What became the hardest thing for me as his Carer was everyday life. Nothing in my working life aligned with Dean’s cancer regime. I was working 3 days a week at a primary school and 2 nights teaching improv. I was sometimes seeing close to 120 different students a day. Germs became a huge issue. I was paranoid about catching a cold or gastro from my students - normal occurrences for primary school teachers. I would rearrange my timetables and lessons to fit in with appointments, only for those appointments to be changed last minute, run hours over time, or be arranged so last minute that I had no option but to take the day off without pay. After juggling this system for 12 months, the first Covid lockdown occurred. And that’s when I knew going back into the classroom wasn’t going to be for me. We couldn’t rely on anyone else to help with running him around anymore because we had no idea who could be infected with Covid and trace their movements. Dean’s treatments weren’t working, tumours were growing, and more interventions were needed. So we decided that the best thing for us was for me to become his full time Carer.
There was one factor alone that allowed us to take this path and it’s something I encourage anyone to research and explore. Dean and I had a Critical Illness/ Life insurance policy. And, due to the nature of his metastatic disease, the policy paid out without hesitation. The ironic thing is that Dean was insured for more than me because he was deemed healthier at the time of assessment 2 years prior. Sure it was just a tick a box application, but the irony isn’t lost on us.
Also, at the time of diagnosis, we were in the middle of getting private health insurance after only just getting back onto Medicare after living overseas for so long. Our private health insurance kicked in 1 week after diagnosis. This meant anything cancer related, had a 12-month waiting period. I made the decision to continue with the policy. My thoughts were that if we were still in this situation in 12 months time, we may need more options and going private would provide that. We were exactly right. Almost 12 months to the day of our policy’s waiting period expiring, Dean was booked in to see a private oncologist and all his treatment was transferred out of the public system and into the private. The difference this made to his overall well-being was enormous. A complex stage 4 diagnosis needed a complex team to help manage it. Time, which was always an issue in the overrun public system, was of the essence. I often thank past Jess / Dean for sticking it out with the insurance premiums for 12 months to get the care he has now.

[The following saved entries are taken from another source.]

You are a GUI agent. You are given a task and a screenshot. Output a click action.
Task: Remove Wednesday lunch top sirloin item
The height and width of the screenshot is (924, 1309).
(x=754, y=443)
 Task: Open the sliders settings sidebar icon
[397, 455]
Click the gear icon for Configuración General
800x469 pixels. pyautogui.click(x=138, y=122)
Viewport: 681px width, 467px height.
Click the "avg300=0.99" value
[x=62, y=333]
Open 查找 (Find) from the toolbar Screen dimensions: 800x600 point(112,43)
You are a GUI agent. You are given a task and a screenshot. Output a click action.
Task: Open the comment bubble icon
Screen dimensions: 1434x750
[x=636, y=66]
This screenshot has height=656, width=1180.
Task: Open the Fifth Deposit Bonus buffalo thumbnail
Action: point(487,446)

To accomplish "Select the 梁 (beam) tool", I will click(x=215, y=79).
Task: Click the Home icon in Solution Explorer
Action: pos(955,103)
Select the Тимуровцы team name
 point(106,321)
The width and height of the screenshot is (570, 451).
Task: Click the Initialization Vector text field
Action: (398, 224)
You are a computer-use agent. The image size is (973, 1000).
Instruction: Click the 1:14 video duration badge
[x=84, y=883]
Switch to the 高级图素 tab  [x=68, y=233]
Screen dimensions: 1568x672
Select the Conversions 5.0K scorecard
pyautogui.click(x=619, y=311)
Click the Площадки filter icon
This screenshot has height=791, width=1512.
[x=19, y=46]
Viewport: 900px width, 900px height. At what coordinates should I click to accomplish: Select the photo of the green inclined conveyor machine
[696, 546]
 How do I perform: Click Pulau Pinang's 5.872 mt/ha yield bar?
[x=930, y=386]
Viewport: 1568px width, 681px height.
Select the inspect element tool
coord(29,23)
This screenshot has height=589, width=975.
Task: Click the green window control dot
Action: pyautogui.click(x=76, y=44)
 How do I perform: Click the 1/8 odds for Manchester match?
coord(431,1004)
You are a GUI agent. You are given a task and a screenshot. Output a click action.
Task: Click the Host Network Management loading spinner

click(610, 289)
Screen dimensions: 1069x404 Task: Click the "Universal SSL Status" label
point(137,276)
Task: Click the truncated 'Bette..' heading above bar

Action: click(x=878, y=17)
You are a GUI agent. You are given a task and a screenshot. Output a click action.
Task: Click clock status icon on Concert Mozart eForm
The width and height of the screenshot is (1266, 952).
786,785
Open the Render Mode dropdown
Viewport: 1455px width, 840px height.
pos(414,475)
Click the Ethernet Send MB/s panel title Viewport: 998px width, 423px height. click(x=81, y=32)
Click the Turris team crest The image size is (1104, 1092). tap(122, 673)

Our journey has been close to 3 years. It’s included
- over 50 rounds of chemo (various combinations)
- 30 sessions of radiation
- Microwave liver ablation
- A failed immunotherapy trial
- A permanent ileostomy procedure
- 4 trips to Emergency
- More PET, CT, MRI scans than I can count
- Dietitians/ psychologists/ financial planners/ exercise physiologists/ hypnotherapists/ Pilates classes/ acupuncture/ physiotherapy/ vitamin infusions/ palliative care pain management
- And a lot of second rate and over priced coffee from hospital cafes.
Our journey isn’t over and we will continue to navigate our way through it, together. And while the hardest job lies with the brave and strong patients, I want to give a shout out to all those carers out there who cry in secret, have little anxiety attacks in the middle of the night and even sometimes think “I can’t do this anymore.”
You are not alone and you are amazing people and you are seen.